begin Extracted data
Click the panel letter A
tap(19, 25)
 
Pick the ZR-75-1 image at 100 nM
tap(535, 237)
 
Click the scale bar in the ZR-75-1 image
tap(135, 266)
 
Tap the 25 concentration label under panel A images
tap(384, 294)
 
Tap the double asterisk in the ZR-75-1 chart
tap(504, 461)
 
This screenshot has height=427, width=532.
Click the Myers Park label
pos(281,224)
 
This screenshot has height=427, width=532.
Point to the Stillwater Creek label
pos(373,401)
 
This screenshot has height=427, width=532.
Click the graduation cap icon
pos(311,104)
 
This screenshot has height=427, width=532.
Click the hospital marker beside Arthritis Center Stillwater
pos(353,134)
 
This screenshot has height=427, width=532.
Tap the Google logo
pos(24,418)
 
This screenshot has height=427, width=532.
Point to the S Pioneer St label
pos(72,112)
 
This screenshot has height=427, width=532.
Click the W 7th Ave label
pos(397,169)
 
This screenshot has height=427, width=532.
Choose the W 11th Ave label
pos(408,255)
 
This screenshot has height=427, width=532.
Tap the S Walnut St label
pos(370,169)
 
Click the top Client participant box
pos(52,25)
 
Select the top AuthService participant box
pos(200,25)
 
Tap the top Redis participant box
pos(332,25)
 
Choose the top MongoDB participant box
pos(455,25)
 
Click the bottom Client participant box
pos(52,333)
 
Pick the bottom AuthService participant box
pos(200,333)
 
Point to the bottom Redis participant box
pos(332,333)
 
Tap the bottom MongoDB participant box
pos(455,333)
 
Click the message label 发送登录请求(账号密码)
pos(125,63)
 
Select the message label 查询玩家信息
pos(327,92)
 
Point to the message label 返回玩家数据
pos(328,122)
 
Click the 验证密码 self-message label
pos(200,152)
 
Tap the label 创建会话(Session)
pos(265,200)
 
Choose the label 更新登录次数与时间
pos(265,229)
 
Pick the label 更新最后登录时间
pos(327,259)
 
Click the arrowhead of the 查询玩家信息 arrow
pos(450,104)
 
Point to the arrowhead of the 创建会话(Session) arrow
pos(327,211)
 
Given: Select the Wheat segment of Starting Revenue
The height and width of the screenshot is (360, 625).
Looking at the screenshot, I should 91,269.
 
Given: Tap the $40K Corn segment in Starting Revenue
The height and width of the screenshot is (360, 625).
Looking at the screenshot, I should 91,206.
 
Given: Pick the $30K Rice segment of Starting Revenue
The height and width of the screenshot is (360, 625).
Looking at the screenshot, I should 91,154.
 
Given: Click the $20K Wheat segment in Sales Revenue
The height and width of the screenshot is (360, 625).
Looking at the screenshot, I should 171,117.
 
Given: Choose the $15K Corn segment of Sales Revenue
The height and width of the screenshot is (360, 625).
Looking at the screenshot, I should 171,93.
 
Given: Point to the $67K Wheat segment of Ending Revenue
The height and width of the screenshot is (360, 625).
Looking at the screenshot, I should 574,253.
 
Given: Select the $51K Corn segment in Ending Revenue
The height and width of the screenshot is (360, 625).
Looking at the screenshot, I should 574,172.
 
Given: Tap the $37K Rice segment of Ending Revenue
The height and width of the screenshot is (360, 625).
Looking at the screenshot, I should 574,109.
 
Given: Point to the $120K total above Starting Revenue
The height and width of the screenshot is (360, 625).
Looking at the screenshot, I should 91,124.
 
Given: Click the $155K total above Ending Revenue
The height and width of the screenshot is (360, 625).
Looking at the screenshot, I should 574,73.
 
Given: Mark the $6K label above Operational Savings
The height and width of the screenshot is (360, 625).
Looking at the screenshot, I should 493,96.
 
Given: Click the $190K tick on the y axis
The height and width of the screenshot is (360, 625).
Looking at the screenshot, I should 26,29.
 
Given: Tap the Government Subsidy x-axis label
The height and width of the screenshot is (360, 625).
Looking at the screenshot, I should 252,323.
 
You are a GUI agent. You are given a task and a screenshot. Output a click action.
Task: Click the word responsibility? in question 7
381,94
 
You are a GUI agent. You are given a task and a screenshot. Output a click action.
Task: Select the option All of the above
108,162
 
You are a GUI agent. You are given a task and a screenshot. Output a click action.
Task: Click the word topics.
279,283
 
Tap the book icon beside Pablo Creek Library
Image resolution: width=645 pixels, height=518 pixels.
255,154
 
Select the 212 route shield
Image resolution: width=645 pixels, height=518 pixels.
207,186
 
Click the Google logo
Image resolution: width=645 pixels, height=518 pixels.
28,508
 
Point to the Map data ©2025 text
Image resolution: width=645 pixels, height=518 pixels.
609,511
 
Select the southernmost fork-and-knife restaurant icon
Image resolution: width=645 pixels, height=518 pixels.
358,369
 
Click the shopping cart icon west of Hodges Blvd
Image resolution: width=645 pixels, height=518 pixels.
end Extracted data
Required work: Rewrite the listing above with "participant box" changed to "participant header" wherever it occurs. Keep every other part of the lines unchanged.

The completed task:
Click the panel letter A
tap(19, 25)
 
Pick the ZR-75-1 image at 100 nM
tap(535, 237)
 
Click the scale bar in the ZR-75-1 image
tap(135, 266)
 
Tap the 25 concentration label under panel A images
tap(384, 294)
 
Tap the double asterisk in the ZR-75-1 chart
tap(504, 461)
 
This screenshot has height=427, width=532.
Click the Myers Park label
pos(281,224)
 
This screenshot has height=427, width=532.
Point to the Stillwater Creek label
pos(373,401)
 
This screenshot has height=427, width=532.
Click the graduation cap icon
pos(311,104)
 
This screenshot has height=427, width=532.
Click the hospital marker beside Arthritis Center Stillwater
pos(353,134)
 
This screenshot has height=427, width=532.
Tap the Google logo
pos(24,418)
 
This screenshot has height=427, width=532.
Point to the S Pioneer St label
pos(72,112)
 
This screenshot has height=427, width=532.
Click the W 7th Ave label
pos(397,169)
 
This screenshot has height=427, width=532.
Choose the W 11th Ave label
pos(408,255)
 
This screenshot has height=427, width=532.
Tap the S Walnut St label
pos(370,169)
 
Click the top Client participant header
pos(52,25)
 
Select the top AuthService participant header
pos(200,25)
 
Tap the top Redis participant header
pos(332,25)
 
Choose the top MongoDB participant header
pos(455,25)
 
Click the bottom Client participant header
pos(52,333)
 
Pick the bottom AuthService participant header
pos(200,333)
 
Point to the bottom Redis participant header
pos(332,333)
 
Tap the bottom MongoDB participant header
pos(455,333)
 
Click the message label 发送登录请求(账号密码)
pos(125,63)
 
Select the message label 查询玩家信息
pos(327,92)
 
Point to the message label 返回玩家数据
pos(328,122)
 
Click the 验证密码 self-message label
pos(200,152)
 
Tap the label 创建会话(Session)
pos(265,200)
 
Choose the label 更新登录次数与时间
pos(265,229)
 
Pick the label 更新最后登录时间
pos(327,259)
 
Click the arrowhead of the 查询玩家信息 arrow
pos(450,104)
 
Point to the arrowhead of the 创建会话(Session) arrow
pos(327,211)
 
Given: Select the Wheat segment of Starting Revenue
The height and width of the screenshot is (360, 625).
Looking at the screenshot, I should 91,269.
 
Given: Tap the $40K Corn segment in Starting Revenue
The height and width of the screenshot is (360, 625).
Looking at the screenshot, I should 91,206.
 
Given: Pick the $30K Rice segment of Starting Revenue
The height and width of the screenshot is (360, 625).
Looking at the screenshot, I should 91,154.
 
Given: Click the $20K Wheat segment in Sales Revenue
The height and width of the screenshot is (360, 625).
Looking at the screenshot, I should 171,117.
 
Given: Choose the $15K Corn segment of Sales Revenue
The height and width of the screenshot is (360, 625).
Looking at the screenshot, I should 171,93.
 
Given: Point to the $67K Wheat segment of Ending Revenue
The height and width of the screenshot is (360, 625).
Looking at the screenshot, I should 574,253.
 
Given: Select the $51K Corn segment in Ending Revenue
The height and width of the screenshot is (360, 625).
Looking at the screenshot, I should 574,172.
 
Given: Tap the $37K Rice segment of Ending Revenue
The height and width of the screenshot is (360, 625).
Looking at the screenshot, I should 574,109.
 
Given: Point to the $120K total above Starting Revenue
The height and width of the screenshot is (360, 625).
Looking at the screenshot, I should 91,124.
 
Given: Click the $155K total above Ending Revenue
The height and width of the screenshot is (360, 625).
Looking at the screenshot, I should 574,73.
 
Given: Mark the $6K label above Operational Savings
The height and width of the screenshot is (360, 625).
Looking at the screenshot, I should 493,96.
 
Given: Click the $190K tick on the y axis
The height and width of the screenshot is (360, 625).
Looking at the screenshot, I should 26,29.
 
Given: Tap the Government Subsidy x-axis label
The height and width of the screenshot is (360, 625).
Looking at the screenshot, I should 252,323.
 
You are a GUI agent. You are given a task and a screenshot. Output a click action.
Task: Click the word responsibility? in question 7
381,94
 
You are a GUI agent. You are given a task and a screenshot. Output a click action.
Task: Select the option All of the above
108,162
 
You are a GUI agent. You are given a task and a screenshot. Output a click action.
Task: Click the word topics.
279,283
 
Tap the book icon beside Pablo Creek Library
Image resolution: width=645 pixels, height=518 pixels.
255,154
 
Select the 212 route shield
Image resolution: width=645 pixels, height=518 pixels.
207,186
 
Click the Google logo
Image resolution: width=645 pixels, height=518 pixels.
28,508
 
Point to the Map data ©2025 text
Image resolution: width=645 pixels, height=518 pixels.
609,511
 
Select the southernmost fork-and-knife restaurant icon
Image resolution: width=645 pixels, height=518 pixels.
358,369
 
Click the shopping cart icon west of Hodges Blvd
Image resolution: width=645 pixels, height=518 pixels.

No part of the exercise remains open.